Luego entonces, ¿cómo alguien que dice “ser de izquierda” puede afirmar que la entrada del capitalismo a los países no capitalistas del llamado “bloque soviético”, es sinónimo de la entrada de la democracia a esos países?


La “democracia” irrumpió en esos países con distintos tonos, pero bajo el “mismo esquema”, a saber:


“Coincidiendo con el final de la guerra fría, en el apogeo de la crisis económica, recorrí varias ciudades y zonas rurales de Rusia. Las reformas patrocinadas por el FMI habían entrado en una nueva fase, extendiendo su influencia fatal a los países del antiguo bloque soviético.

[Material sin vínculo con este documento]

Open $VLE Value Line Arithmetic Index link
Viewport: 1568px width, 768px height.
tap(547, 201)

A partir de 1992, extensas zonas de la antigua Unión Soviética, desde los estados del Báltico hasta Siberia oriental, fueron lanzados a una profunda pobreza.

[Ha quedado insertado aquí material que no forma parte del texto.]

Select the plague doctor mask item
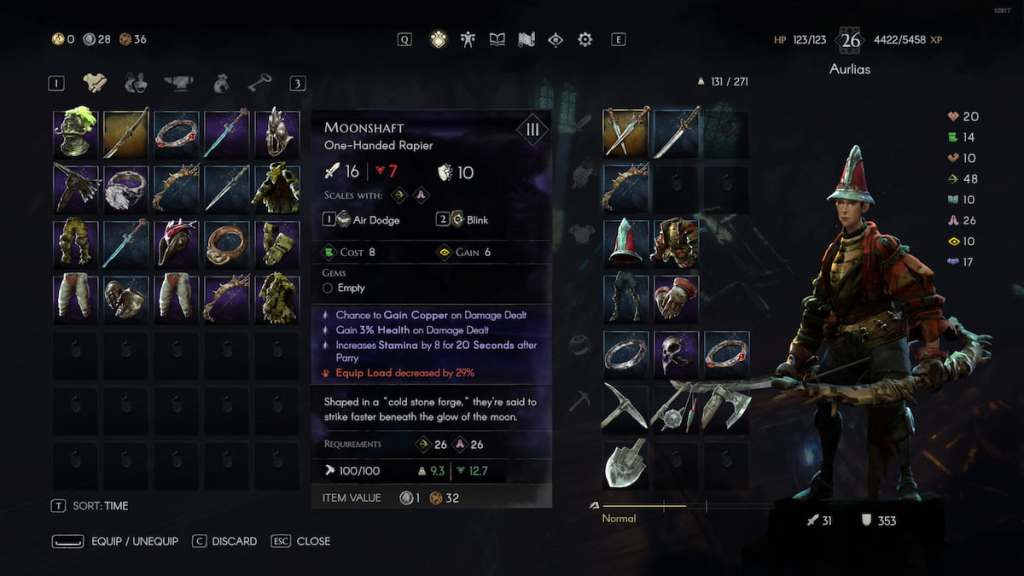The height and width of the screenshot is (576, 1024). click(176, 243)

“[…] la desintegración económica de Yugoslavia […]. Se había puesto en marcha un ‘programa de quiebras’ maquinado por los economistas del Banco Mundial: en 1989-1990 se hicieron desaparecer cerca de 1,100 empresas industriales y se despidió a más de 614 mil obreros de la industria. Y eso era sólo el inicio de una fractura económica mucha más profunda de la federación yugoslava…


“[…]


“En la antigua Unión Soviética, y como resultado de la ‘medicina económica’ administrada por el FMI a partir de 1992, el deterioro económico ha rebasado la caída de la producción ocurrida en el apogeo de la segunda guerra mundial, tras la ocupación alemana de Bielorrusia y partes de Ucrania, en 1941, y el bombardeo intenso de la infraestructura industrial soviética. De una situación de pleno empleo y relativa estabilidad de precios durante los setenta y los ochenta, la inflación se ha disparado, las ganancias reales y el empleo de han desplomado y los programas de salud se han esfumado. En cambio, el cólera y la tuberculosis se han extendido a velocidad alarmante a lo largo de una amplia zona de la ex Unión Soviética.

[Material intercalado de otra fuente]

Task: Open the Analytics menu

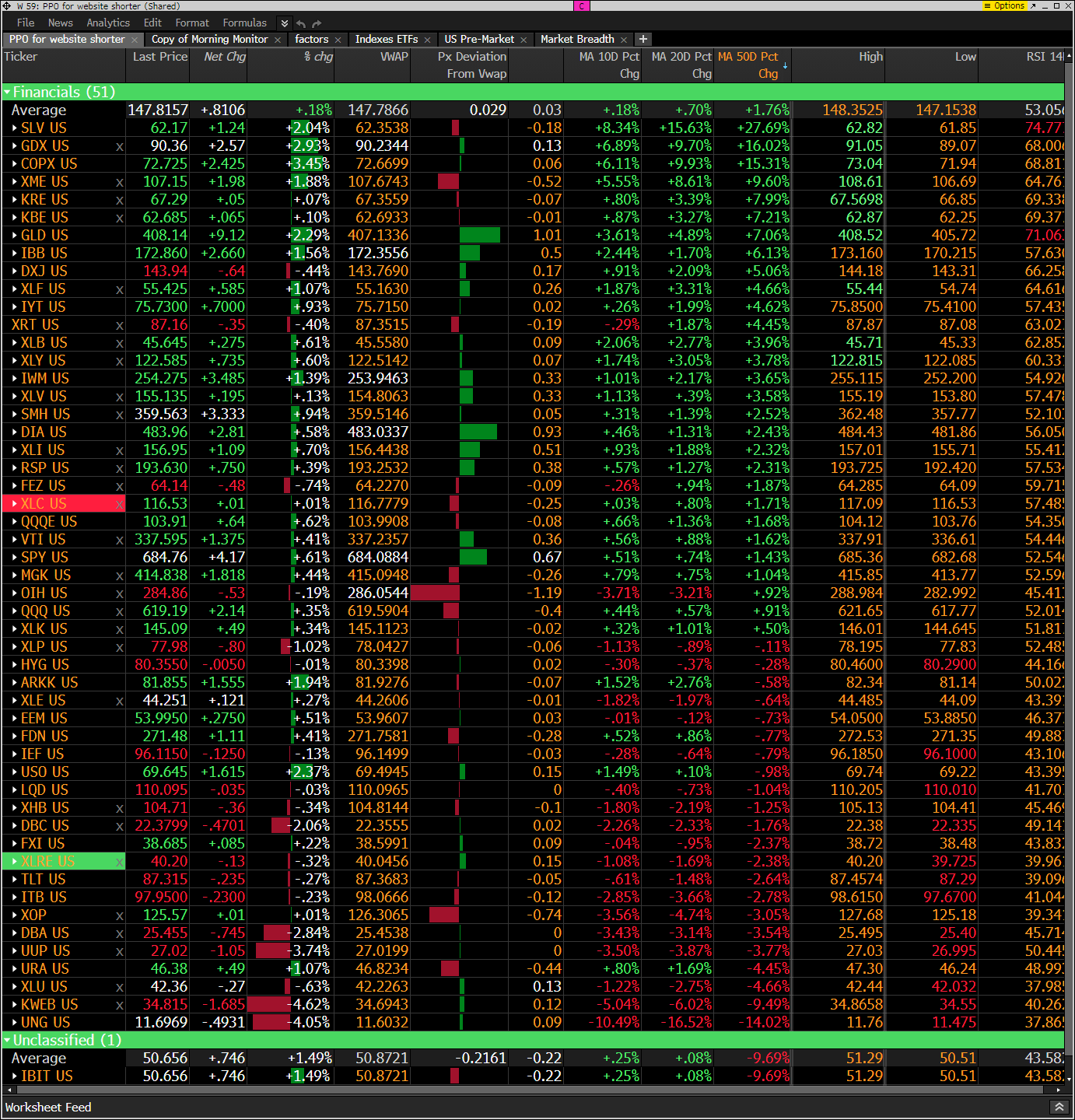Action: (108, 23)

“Este panorama se repite en Europa oriental y los Balcanes, donde las economías nacionales han caído una tras otra. En los países bálticos (Lituania, Letonia y Estonia) y en las repúblicas caucásicas de Armenia y Azerbaiyán el producto industrial bajó en un 65%. En Bulgaria, en 1997, las jubilaciones se redujeron a dos dólares al mes. El Banco Mundial admitió que el 90% de los búlgaros viven por debajo de la línea de pobreza definida por él mismo: cuatro dólares al día. Como no pueden pagar electricidad, agua ni transportes, numerosos grupos de Europa oriental y los Balcanes han quedado brutalmente marginados de la edad moderna.”


(Michel Chossudovsky, “Globalización de la pobreza y nuevo orden mundial”, UNAM-Siglo XXI Editores, México, 2003, pp. 3 y 7-8)


Decir “ser de izquierda” como decir que la democracia entró en esos países de la mano del capitalismo, es hablar por hablar, en el menos peor de los casos. A menos de que consideremos indispensable para “conocer” el no querer ver un poquito más allá de nuestras narices ignorantes (tan aplaudidas por eso por los burgueses y sus sicarios), tanto como para que, de esta manera, podamos decirnos “ser de izquierda”, sin detenernos a pensar un poquitito de lo que estamos hablando ni lo que esto trae como consecuencia. Hablar por hablar lo único que demuestra, si acaso, es que tenemos un órgano que nos sirve para eso, aunque en lugar de palabras puras tonterías salgan a colación, pues, al menos hasta el momento, no se ha descubierto que se piense mediante el uso de la boca, la lengua ni, siquiera, de las cuerdas bucales, por muy potente voz que salga de nuestro ronco pecho.